Propagação nas altcoins
“A SEC apenas mencionou certos ativos em processos movidos contra a Coinbase e a Binance, portanto não se trata de definições formais, mas sim opiniões proferidas pelo órgão. Ainda assim, muitos investidores, corretoras e market makers preferiram se desfazer de suas posições e não se expor ao risco regulatório, impactando negativamente os preços. Como o BTC é o ativo mais antigo e comprovadamente resiliente do mercado, ele tende a liderar as altas em ciclo de bull market no primeiro momento, e conforme o apetite pelo risco aumenta, ativos menores seguem na mesma direção”, disse disse Valter Rebelo, da Empiricus Research.
“Bitcoin e ether têm uma correlação alta, quase sempre acima de 0.8. Ou seja, podemos deduzir que essa alta se propaga sim para outras criptomoedas. Portanto, é válido ressaltar que o investidor institucional vai focar mais em protocolos onde os economics façam sentido: protocolos que geram receita, têm emissão ou recompra de tokens realistas, e que de fato tenham um valor agregado ao mercado tradicional”, disse José Gabriel Bernardes, sócio da Fuse Capital.
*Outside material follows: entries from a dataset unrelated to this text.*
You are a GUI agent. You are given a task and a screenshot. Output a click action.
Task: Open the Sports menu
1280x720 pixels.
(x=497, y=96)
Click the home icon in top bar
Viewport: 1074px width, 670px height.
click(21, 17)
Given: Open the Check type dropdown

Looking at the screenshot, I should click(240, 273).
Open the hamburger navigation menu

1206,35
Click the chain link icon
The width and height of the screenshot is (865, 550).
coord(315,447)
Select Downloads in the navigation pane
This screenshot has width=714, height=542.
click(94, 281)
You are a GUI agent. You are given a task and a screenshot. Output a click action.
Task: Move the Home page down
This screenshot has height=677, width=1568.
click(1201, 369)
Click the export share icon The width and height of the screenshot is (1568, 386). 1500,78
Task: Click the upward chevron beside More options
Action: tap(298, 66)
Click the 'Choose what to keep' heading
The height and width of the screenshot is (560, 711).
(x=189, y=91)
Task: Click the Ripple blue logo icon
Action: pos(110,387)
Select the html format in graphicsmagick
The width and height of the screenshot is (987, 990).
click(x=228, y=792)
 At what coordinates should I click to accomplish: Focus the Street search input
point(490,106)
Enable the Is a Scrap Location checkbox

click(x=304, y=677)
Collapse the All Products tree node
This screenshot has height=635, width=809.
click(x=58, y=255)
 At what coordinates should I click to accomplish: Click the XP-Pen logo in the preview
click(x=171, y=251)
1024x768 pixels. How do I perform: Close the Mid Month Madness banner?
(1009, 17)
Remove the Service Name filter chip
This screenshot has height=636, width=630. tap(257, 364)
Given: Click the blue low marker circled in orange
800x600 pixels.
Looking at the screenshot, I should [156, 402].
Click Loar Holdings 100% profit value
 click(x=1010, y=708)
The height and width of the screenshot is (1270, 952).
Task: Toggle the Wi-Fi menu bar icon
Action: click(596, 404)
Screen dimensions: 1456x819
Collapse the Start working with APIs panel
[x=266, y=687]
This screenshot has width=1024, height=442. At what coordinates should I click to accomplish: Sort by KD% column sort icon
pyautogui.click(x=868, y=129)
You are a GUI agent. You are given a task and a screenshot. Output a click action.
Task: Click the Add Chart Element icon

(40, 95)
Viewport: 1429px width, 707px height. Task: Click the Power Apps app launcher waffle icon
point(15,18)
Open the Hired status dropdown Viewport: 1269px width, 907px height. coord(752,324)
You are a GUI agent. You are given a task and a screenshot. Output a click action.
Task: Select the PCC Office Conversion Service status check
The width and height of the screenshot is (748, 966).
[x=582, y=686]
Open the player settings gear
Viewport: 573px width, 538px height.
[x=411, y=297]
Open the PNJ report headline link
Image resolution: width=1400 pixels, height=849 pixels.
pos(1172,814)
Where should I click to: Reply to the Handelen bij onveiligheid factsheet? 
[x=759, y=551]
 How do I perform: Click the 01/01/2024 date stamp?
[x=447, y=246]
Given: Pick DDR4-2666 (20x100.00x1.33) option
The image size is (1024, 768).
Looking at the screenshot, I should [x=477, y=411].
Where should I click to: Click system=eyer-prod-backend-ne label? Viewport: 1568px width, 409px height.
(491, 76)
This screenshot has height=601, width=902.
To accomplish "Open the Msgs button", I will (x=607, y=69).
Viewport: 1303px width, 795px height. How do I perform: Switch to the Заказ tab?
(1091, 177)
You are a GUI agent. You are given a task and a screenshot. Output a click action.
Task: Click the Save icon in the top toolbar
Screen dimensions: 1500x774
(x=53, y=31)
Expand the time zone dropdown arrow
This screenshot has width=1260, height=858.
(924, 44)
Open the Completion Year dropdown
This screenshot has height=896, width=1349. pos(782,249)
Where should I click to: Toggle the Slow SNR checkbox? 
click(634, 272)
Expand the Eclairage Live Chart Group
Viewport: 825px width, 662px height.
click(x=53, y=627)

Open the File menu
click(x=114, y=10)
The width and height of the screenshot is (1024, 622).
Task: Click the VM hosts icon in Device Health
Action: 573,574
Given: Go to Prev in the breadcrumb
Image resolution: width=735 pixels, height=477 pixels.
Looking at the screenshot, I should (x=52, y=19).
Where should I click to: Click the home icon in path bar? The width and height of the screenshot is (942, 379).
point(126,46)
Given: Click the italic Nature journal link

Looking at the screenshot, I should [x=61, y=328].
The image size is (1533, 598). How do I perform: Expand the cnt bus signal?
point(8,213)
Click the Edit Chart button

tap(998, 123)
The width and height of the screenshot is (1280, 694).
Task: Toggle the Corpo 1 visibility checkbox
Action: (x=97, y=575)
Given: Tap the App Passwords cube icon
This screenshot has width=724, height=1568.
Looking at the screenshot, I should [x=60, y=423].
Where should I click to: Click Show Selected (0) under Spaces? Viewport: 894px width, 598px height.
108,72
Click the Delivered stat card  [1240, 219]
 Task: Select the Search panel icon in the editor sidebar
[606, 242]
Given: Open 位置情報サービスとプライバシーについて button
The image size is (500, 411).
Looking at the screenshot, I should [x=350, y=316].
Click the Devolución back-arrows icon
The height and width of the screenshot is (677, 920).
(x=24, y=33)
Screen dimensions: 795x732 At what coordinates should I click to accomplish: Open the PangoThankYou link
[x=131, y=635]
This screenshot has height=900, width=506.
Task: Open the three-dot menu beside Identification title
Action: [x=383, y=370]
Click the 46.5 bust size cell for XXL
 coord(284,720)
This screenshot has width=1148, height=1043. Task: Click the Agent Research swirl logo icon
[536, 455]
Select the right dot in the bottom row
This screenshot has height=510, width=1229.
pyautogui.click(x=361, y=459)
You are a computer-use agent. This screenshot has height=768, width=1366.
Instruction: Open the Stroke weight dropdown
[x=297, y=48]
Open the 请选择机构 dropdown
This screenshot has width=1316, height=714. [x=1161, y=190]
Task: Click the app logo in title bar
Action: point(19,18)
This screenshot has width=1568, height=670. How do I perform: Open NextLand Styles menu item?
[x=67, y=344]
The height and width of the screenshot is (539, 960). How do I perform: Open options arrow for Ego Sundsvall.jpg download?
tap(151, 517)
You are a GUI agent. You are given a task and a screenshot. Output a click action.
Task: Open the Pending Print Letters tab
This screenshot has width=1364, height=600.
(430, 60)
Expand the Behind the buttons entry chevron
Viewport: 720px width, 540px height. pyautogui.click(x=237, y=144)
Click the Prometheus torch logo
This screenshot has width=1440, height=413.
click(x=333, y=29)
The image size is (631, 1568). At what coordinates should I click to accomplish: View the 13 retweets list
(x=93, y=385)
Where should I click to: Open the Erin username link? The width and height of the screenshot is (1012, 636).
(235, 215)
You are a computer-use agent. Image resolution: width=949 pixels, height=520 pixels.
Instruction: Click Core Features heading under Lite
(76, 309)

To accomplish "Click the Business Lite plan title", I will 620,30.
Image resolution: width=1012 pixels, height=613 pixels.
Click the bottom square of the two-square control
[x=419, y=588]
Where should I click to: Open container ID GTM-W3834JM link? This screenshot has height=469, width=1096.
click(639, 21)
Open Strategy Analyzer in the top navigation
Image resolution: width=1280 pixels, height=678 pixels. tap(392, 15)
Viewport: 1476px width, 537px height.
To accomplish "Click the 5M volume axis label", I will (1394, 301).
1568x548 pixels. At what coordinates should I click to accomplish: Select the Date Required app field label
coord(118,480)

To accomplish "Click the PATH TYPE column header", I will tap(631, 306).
“Ainda há um certo caminho para que as altcoins sejam, de fato e de forma prática, categorizadas como valor mobiliário. Nesse ínterim, as altcoins devem sim refletir a performance do bitcoin como ocorre historicamente no mercado de criptoativos. Caso se concretize a categorização delas como valor mobiliário e uma deslistagem forçada de mais exchanges, o preço sofrerá”, disse Luiz Pedro de Andrade, da Nord.
“No momento, não existem indícios de que algo como um flippening de market cap possa acontecer com o token Ether no curto ou no médio prazo. Apesar da rede Ethereum apresentar recursos adicionais e ser muito útil na construção de aplicações em DeFi, ainda existem muitas questões do ponto de vista regulatório ou de centralização e censura do protocolo, tópicos que já foram superados no bitcoin. Além disso, a maior criptomoeda tem quase o dobro da idade da rede Ethereum, o que proporcionou ao mercado a possibilidade de analisar a tese do Bitcoin por mais tempo que a da Ethereum, o que também é um fator importante quando se trata de confiança por parte dos grandes players”, disse Thiago Rigo, da Titanium.
“No curto prazo estamos vendo perda de share do Ethereum. No longo prazo acredito que o flipenning seja inevitável. Não por o Ethereum ser um ativo melhor do que o Bitcoin (até porque não acreditamos que eles sejam comparáveis), mas porque o seu mercado endereçável é muito maior”, disse Paulo Boghossian, do TC.
“Existe uma corrida entre países para virarem “crypto-hubs” – China, Reino Unido, Emirados Árabes e até o Brasil estão nessa corrida. Esses países estão criando clareza regulatória e subsídios financeiros para impulsionar um novo ecossistema, desta vez, da forma correta”, disse José Gabriel Bernardes, sócio da Fuse Capital.